*Raw records:*
================
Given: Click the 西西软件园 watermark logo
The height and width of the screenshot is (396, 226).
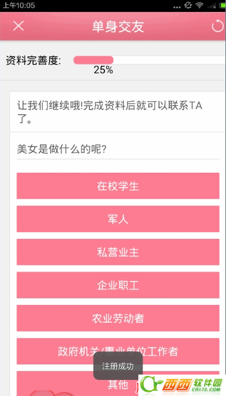Looking at the screenshot, I should click(182, 385).
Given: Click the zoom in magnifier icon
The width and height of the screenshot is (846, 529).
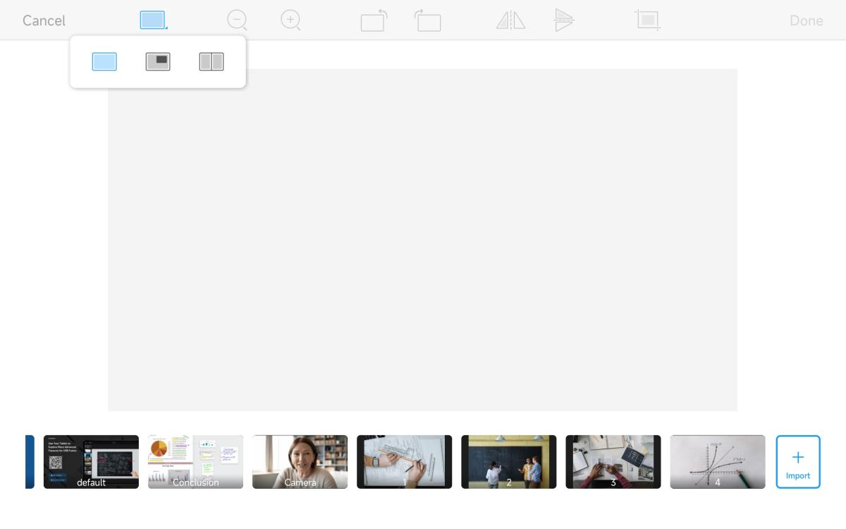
================
*WHAT THIS TASK INVOLVES:*
Rewrite every one of the lines above with "Given" changed to "Instruction" and everything else left as it is. Omit the pictures from your answer.

*WORKED ANSWER:*
Instruction: Click the 西西软件园 watermark logo
The height and width of the screenshot is (396, 226).
Looking at the screenshot, I should click(182, 385).
Instruction: Click the zoom in magnifier icon
The width and height of the screenshot is (846, 529).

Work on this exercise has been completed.